Human rights abuses continue in Iraq, despite security improvement, UN reports
2 December 2008 – Grave rights abuses persisted in Iraq during the first half of this year, including targeted killings of professionals, assaults on minorities, alleged widespread torture of detainees and attacks against women, despite great improvements in general security, according to a new United Nations report released today.
“Grave human rights violations that are less widely reported [than general security], and the elimination of which requires long-term political commitment, remain unaddressed,” the UN Assistance Mission for Iraq (UNAMI) said in its latest rights report, calling on the Government to institute a slew of steps ranging from protection of minorities and women to prompt access for detainees to legal counsel and an end to impunity for abuses.
“Ongoing widespread ill-treatment and torture of detainees by Iraqi law enforcement authorities, amidst pervasive impunity of current and past human rights abuses, constitute severe breaches of international human rights obligations and represent examples of challenges faced by the Iraqi government,” it added.
The targeted killings of journalists, educators, medical doctors, judges and lawyers continued, as did criminal abductions for ransom and “a great number of murders, alleged suicides and other suspected ‘honour crimes’ were reported from the Region of Kurdistan,” it noted. “Journalists and media workers remain one of the most vulnerable professional groups throughout Iraq, being subjected to threats, targeted violence, kidnappings and assassination.
Meanwhile, minorities continued to be the victims of targeted similar violence and the destruction of property and cultural sites, while the situation of detainees across the country, including Kurdistan, remains “of great concern,” with many being deprived of their liberty for months or even years, often under harsh physical conditions, without access to defence counsel, or without being formally charged with a crime or produced before a judge.

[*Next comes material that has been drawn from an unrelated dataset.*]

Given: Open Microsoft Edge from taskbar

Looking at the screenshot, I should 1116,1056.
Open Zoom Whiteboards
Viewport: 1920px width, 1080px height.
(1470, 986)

“Yet again, slow bureaucratic procedures, insufficient resources, degraded infrastructure and lack of effective accountability measures result in inordinate delays in processing detainees’ cases,” the report, covering the period from 1 January to 30 June, said.
The number of detainees in Iraqi Government custody remained higher in the first six months of 2008 than in the second half of 2007, totalling 24,360 in June 2008, compared with 23,765 in December 2007, with the increase in large part attributable to ongoing arrests after crackdowns on suspected insurgents in many parts of the country.
The number of detainees held by the United States-led Multinational Forces in IRAQ (MNF-I) remained steady at between 21,000 and 23,000 and was down to 21,881 on 30 June 2008. “UNAMI remained concerned about the internment of suspects in MNF-I custody for prolonged periods without judicial review of their cases, and administrative review procedures that do not fulfil the requirement to grant detainees due process in accordance with internationally recognized norms,” the report said.
It called on the Iraqi Government to adopt effective measures to support vulnerable communities, including religious and ethnic minorities, investigate incidents involving gender-based violence, in particular so-called ‘honour crimes’ perpetrated against women, ensuring that perpetrators are held accountable and brought to justice, and grant detainees timely, regular and adequate access to relatives and legal counsel.
The abuse of detainees, including juveniles, must be urgently addressed, impunity ended, and prison overcrowding and poor sanitation and hygiene conditions improved.
The report called for similar measures from the Kurdistan Regional Government and urged it to consider a moratorium on the death penalty pending a thorough review of legal proceedings followed at both pre-trial and trial stages.
It called on MNF-I to continue investigating thoroughly, promptly and impartially all credible allegations of unlawful killings by its military personnel, and take appropriate action against those found to have used excessive or indiscriminate force.
Security operations in Basra and Sadr City by the Iraqi forces and MNF-I between March and involved heavy fighting in densely populated urban areas, where militia members positioned themselves, resulting in hundreds of civilian deaths and injuries, it said.
The report also called on MNF-I to consider implementing basic due process guarantees enshrined in international human rights law to improve detainees’ access to defence counsel, and granting access to MNF-I detention facilities to independent human rights monitors, including UNAMI.
MNF-I should also continue to investigate reported deaths caused by privately hired contractors working on behalf of the US Government and strengthen effective mechanisms for holding them accountable for unlawful killings.